Assignment
Skip every picture and copy only the lines from the one containing "This screenshot has width=1265, height=830." to the final line of the records below.

Data for the task
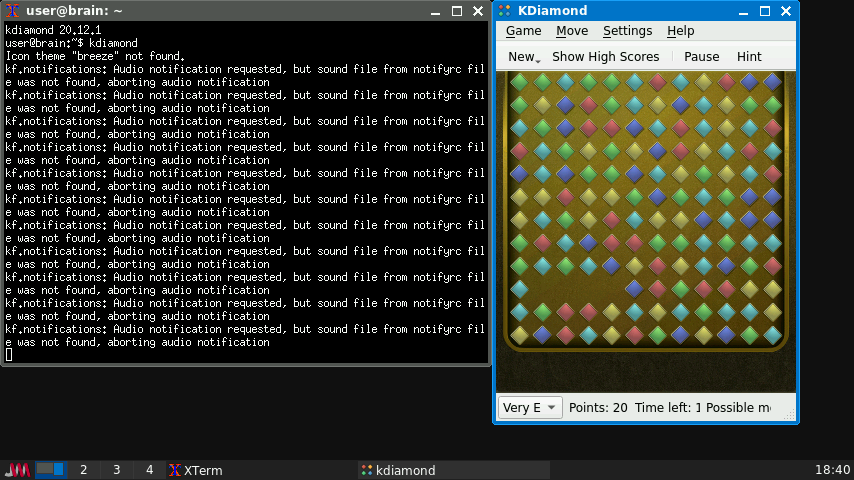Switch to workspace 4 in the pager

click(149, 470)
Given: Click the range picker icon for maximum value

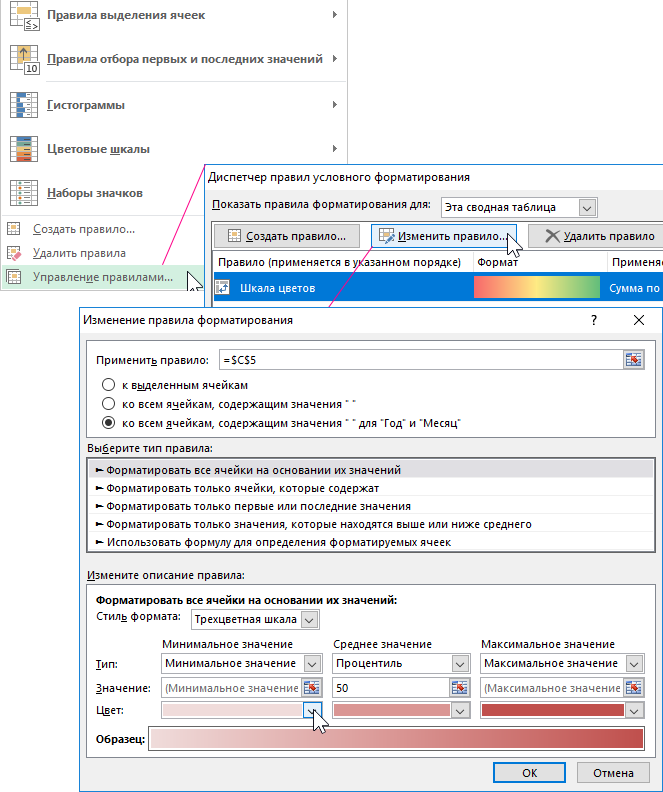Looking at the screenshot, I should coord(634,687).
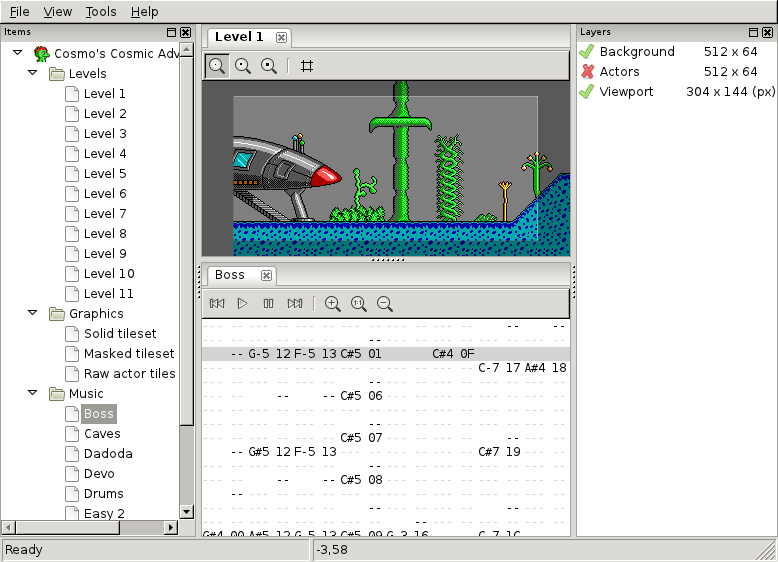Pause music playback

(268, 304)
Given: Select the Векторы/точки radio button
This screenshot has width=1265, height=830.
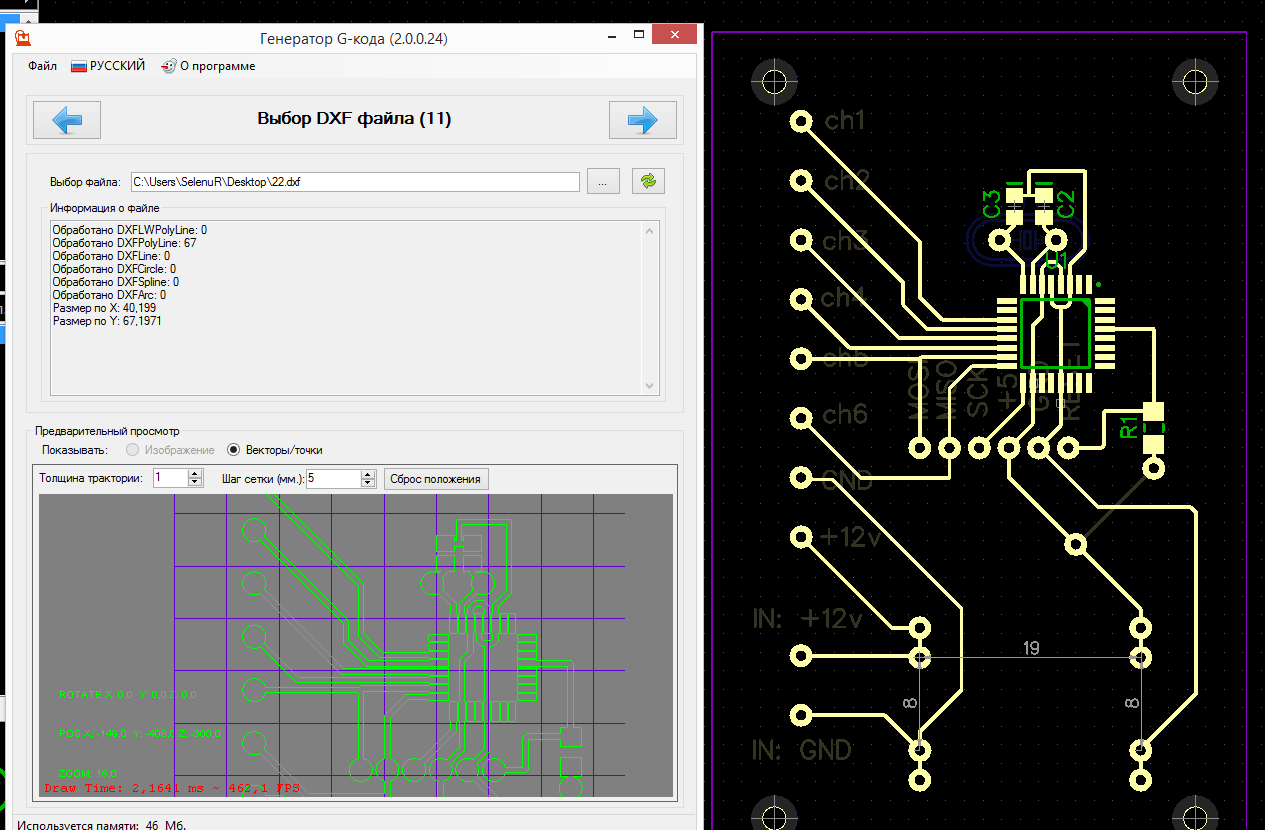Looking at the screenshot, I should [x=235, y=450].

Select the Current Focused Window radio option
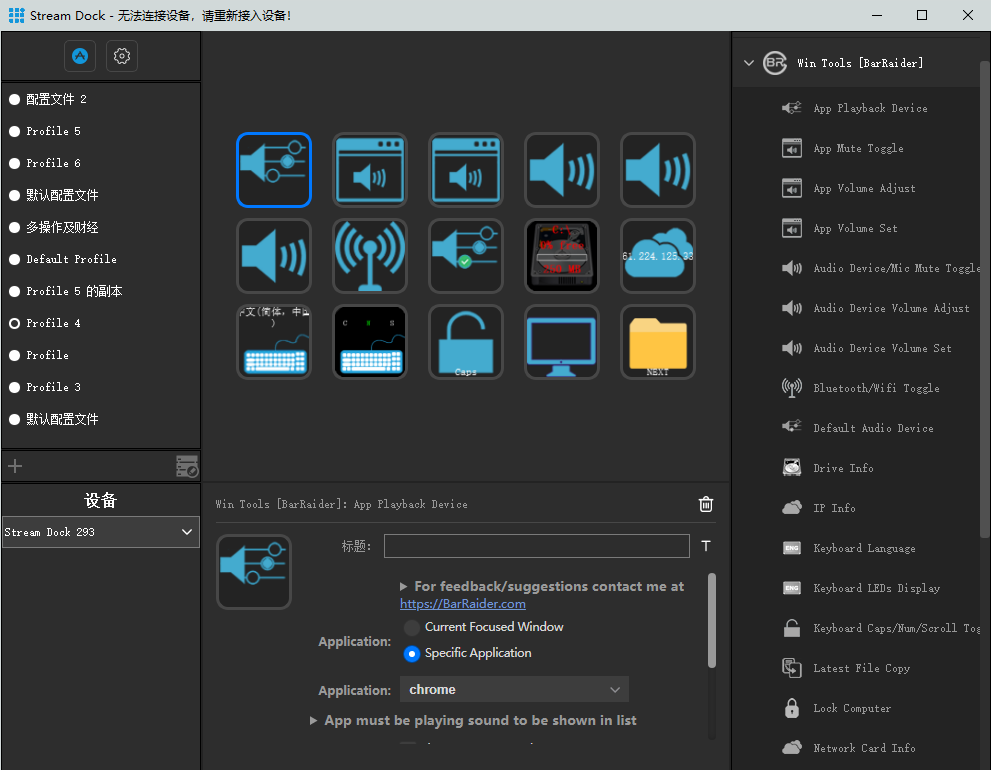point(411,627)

Response for this exercise
This screenshot has width=1265, height=830.
Looking at the screenshot, I should [x=235, y=450].

Select the Current Focused Window radio option
point(411,627)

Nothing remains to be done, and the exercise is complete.